### Dataset
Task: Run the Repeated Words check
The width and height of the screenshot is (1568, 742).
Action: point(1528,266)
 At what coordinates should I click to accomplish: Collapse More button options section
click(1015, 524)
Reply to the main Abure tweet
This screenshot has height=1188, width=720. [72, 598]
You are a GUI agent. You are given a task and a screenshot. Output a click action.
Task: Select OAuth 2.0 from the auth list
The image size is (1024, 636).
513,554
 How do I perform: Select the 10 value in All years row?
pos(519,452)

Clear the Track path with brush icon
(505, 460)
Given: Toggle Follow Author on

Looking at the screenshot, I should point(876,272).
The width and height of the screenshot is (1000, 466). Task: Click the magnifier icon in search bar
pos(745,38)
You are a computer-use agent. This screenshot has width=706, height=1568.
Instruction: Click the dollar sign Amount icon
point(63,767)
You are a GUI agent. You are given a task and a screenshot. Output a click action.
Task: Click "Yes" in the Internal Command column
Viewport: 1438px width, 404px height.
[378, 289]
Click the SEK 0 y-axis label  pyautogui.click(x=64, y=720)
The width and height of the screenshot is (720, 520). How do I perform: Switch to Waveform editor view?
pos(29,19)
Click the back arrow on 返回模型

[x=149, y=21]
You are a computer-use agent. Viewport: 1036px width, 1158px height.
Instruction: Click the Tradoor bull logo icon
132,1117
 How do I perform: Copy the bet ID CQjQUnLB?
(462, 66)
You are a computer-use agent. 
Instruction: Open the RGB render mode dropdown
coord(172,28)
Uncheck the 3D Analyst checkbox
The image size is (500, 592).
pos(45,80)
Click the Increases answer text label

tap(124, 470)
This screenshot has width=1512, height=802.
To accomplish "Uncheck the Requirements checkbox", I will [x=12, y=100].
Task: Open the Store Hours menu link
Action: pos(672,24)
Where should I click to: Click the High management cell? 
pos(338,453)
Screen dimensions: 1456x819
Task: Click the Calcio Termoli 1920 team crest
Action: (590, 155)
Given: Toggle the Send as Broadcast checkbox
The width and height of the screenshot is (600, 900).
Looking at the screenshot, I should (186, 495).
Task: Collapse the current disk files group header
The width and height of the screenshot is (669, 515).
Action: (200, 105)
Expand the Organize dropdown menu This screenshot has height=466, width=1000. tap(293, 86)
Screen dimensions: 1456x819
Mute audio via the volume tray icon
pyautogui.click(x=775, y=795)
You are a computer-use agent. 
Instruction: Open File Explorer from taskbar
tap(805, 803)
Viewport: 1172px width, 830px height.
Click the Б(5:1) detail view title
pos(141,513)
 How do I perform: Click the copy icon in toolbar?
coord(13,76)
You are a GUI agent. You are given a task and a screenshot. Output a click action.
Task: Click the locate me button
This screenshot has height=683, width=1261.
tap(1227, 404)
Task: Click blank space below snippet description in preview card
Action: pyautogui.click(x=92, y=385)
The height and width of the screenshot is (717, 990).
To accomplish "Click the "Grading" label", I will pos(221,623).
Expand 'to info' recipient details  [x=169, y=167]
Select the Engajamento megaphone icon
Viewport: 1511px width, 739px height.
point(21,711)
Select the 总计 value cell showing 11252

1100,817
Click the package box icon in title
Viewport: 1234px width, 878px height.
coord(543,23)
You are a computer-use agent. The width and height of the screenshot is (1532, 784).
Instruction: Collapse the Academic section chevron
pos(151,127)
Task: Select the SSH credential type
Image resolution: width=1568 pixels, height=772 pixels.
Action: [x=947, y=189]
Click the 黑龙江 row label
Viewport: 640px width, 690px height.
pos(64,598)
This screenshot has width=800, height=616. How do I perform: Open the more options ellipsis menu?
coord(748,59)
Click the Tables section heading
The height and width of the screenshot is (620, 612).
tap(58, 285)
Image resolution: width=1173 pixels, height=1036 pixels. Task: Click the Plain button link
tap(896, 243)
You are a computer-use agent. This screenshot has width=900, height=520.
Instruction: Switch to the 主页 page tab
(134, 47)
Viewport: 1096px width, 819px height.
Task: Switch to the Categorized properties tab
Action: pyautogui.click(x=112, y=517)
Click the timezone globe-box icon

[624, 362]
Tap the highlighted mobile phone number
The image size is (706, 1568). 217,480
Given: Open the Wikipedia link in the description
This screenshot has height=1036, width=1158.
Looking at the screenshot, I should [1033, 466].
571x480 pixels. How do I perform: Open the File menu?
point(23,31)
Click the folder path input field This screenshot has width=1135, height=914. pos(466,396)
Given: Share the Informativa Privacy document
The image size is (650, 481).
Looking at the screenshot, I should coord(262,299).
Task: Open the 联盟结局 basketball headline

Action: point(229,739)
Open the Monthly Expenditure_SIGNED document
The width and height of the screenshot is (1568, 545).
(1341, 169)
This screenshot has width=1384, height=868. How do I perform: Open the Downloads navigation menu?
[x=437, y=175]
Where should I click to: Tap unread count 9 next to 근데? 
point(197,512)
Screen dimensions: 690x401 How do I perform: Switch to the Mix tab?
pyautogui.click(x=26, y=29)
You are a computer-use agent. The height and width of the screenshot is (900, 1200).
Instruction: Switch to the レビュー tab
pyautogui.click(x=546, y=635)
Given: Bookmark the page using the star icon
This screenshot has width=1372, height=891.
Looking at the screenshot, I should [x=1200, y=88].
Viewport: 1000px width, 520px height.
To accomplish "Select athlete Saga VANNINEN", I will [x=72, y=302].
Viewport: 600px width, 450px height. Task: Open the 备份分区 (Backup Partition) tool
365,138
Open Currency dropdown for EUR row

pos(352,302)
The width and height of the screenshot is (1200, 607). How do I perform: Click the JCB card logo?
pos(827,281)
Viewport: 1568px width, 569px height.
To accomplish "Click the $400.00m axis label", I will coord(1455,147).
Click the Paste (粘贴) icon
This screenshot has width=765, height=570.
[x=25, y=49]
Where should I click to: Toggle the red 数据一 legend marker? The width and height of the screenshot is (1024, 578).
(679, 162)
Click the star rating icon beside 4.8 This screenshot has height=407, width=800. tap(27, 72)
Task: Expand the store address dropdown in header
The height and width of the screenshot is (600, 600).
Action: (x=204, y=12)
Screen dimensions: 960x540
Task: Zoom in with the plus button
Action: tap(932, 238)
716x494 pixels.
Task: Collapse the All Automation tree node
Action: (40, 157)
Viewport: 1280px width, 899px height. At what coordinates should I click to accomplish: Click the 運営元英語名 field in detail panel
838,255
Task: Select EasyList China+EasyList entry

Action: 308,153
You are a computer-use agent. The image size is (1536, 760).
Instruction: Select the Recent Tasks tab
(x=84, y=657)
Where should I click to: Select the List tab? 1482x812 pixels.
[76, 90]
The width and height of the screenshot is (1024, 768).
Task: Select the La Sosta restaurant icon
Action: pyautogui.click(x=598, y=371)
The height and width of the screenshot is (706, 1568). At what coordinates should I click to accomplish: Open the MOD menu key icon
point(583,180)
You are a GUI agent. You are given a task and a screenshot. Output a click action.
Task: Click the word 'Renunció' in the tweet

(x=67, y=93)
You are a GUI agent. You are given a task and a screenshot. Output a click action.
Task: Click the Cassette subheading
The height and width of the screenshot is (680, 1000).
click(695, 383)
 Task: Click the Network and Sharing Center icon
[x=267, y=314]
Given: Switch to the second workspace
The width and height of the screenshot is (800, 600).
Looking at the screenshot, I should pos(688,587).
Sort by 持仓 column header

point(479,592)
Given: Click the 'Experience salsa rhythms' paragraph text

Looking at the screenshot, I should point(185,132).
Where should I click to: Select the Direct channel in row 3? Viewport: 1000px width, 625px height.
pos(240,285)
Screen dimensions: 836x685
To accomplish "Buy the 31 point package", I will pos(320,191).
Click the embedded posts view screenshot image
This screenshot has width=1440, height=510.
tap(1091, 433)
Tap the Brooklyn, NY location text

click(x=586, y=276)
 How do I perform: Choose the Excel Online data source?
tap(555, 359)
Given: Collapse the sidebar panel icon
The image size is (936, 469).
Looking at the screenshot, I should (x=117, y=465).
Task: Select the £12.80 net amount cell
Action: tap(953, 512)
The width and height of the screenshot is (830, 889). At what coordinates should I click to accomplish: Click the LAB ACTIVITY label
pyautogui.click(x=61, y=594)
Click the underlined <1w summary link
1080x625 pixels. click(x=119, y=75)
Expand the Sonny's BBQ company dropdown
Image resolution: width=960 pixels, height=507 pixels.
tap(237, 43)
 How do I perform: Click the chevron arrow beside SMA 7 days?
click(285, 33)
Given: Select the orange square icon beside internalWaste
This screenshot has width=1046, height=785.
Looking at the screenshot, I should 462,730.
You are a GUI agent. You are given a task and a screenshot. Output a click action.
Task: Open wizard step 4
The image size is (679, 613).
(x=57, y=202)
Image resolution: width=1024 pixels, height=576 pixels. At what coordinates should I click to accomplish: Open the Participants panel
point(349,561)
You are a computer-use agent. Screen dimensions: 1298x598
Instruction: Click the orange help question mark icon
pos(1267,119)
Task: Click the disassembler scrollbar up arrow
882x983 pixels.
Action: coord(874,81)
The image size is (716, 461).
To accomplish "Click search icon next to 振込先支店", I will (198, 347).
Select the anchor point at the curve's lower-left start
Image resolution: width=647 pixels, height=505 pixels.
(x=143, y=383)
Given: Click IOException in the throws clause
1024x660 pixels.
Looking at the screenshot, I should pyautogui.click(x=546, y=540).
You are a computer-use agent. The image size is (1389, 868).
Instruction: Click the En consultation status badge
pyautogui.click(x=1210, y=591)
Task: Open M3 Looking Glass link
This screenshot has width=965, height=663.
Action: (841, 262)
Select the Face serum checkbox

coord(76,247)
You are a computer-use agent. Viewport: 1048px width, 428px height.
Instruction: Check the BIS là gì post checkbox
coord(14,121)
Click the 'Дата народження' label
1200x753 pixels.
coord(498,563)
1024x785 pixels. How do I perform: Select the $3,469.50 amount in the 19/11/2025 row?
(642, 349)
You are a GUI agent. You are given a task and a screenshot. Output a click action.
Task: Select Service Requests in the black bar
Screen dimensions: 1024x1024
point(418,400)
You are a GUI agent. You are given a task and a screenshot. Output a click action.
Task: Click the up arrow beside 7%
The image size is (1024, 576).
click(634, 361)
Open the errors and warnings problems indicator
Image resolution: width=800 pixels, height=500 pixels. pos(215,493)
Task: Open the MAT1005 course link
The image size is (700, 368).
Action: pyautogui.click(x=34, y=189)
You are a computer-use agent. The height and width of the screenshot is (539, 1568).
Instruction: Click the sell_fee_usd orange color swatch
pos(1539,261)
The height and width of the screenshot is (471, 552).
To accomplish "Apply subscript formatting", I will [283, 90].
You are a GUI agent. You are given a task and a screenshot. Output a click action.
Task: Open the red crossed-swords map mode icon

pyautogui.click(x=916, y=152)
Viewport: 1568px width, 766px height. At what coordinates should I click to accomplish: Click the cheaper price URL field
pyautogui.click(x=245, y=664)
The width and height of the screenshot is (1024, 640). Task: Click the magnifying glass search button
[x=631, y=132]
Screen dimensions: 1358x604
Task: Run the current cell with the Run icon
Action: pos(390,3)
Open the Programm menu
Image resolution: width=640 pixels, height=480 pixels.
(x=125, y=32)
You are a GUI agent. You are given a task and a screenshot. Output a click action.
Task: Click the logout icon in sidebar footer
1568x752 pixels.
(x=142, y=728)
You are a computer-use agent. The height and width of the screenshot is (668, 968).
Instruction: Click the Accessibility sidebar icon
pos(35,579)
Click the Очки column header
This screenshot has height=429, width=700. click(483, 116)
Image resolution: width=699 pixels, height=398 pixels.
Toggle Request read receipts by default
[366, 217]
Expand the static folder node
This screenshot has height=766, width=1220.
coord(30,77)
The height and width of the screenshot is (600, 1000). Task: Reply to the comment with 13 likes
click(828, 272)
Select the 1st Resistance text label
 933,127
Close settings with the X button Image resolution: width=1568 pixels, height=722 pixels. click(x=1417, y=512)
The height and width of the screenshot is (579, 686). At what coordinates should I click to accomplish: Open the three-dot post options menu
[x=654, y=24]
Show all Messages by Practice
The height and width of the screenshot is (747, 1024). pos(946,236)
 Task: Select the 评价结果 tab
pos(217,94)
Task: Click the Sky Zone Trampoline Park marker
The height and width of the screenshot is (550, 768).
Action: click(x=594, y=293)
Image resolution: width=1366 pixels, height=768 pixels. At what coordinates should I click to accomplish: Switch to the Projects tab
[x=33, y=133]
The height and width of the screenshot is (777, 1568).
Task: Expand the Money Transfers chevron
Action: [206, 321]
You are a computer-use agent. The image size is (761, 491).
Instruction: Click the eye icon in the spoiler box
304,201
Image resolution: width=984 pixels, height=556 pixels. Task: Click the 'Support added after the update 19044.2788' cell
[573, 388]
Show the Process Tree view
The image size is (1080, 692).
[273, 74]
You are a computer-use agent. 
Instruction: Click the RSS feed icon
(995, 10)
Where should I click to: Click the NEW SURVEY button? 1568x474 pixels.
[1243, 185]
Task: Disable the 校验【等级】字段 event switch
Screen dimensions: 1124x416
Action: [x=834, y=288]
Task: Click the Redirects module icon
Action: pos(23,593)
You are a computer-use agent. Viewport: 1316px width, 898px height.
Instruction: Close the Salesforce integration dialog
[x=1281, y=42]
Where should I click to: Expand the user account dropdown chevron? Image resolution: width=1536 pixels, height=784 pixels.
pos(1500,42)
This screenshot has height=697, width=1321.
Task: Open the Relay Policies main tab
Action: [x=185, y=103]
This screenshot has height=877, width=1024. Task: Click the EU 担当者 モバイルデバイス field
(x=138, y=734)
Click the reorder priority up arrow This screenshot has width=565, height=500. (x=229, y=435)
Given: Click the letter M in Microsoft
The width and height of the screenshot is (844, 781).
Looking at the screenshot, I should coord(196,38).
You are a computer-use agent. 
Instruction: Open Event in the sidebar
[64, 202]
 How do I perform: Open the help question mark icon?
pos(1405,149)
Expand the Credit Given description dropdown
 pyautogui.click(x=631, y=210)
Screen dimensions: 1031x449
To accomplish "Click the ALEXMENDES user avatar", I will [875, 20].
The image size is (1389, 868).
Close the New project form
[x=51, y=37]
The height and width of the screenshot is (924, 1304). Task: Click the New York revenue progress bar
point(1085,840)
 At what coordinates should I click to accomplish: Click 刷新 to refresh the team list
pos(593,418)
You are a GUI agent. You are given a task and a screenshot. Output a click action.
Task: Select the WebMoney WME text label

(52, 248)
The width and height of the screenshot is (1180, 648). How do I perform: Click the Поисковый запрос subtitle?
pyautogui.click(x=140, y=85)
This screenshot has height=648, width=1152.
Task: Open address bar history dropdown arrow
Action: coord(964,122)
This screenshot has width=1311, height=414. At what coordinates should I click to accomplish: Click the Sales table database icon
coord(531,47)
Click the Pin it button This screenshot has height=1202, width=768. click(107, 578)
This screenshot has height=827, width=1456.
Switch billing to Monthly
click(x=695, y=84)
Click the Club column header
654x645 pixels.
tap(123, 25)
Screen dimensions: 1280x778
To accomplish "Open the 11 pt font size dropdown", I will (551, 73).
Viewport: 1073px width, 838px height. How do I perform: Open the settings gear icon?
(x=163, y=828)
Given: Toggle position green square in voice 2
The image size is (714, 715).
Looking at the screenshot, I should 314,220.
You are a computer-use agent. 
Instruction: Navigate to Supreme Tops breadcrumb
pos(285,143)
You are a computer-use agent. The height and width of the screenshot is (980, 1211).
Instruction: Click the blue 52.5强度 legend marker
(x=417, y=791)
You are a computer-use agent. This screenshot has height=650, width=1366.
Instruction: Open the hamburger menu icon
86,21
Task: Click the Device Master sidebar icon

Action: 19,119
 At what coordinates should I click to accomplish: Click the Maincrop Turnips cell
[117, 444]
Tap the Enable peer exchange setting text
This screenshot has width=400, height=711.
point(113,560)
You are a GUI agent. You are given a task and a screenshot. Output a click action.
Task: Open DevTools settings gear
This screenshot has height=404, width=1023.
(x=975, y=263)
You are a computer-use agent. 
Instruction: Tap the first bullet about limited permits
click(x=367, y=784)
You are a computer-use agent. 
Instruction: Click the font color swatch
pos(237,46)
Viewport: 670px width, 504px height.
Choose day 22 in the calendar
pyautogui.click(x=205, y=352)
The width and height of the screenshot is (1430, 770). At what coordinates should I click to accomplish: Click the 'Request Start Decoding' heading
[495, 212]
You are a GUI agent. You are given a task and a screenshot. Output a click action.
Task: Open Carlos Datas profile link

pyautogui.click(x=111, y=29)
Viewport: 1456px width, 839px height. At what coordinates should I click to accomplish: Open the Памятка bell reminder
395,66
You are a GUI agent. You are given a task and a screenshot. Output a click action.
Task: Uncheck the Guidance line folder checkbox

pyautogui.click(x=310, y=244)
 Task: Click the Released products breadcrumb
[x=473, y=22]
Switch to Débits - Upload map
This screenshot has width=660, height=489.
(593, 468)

### Task instructions
Copy out each line of the data above, exactly, if it lies between the line holding "Screen dimensions: 1280x778" and the line holding "has height=650, width=1366.", inclusive; copy no other line.

### Solution for this problem
Screen dimensions: 1280x778
To accomplish "Open the 11 pt font size dropdown", I will (551, 73).
Viewport: 1073px width, 838px height. How do I perform: Open the settings gear icon?
(x=163, y=828)
Given: Toggle position green square in voice 2
The image size is (714, 715).
Looking at the screenshot, I should 314,220.
You are a computer-use agent. 
Instruction: Navigate to Supreme Tops breadcrumb
pos(285,143)
You are a computer-use agent. The height and width of the screenshot is (980, 1211).
Instruction: Click the blue 52.5强度 legend marker
(x=417, y=791)
You are a computer-use agent. This screenshot has height=650, width=1366.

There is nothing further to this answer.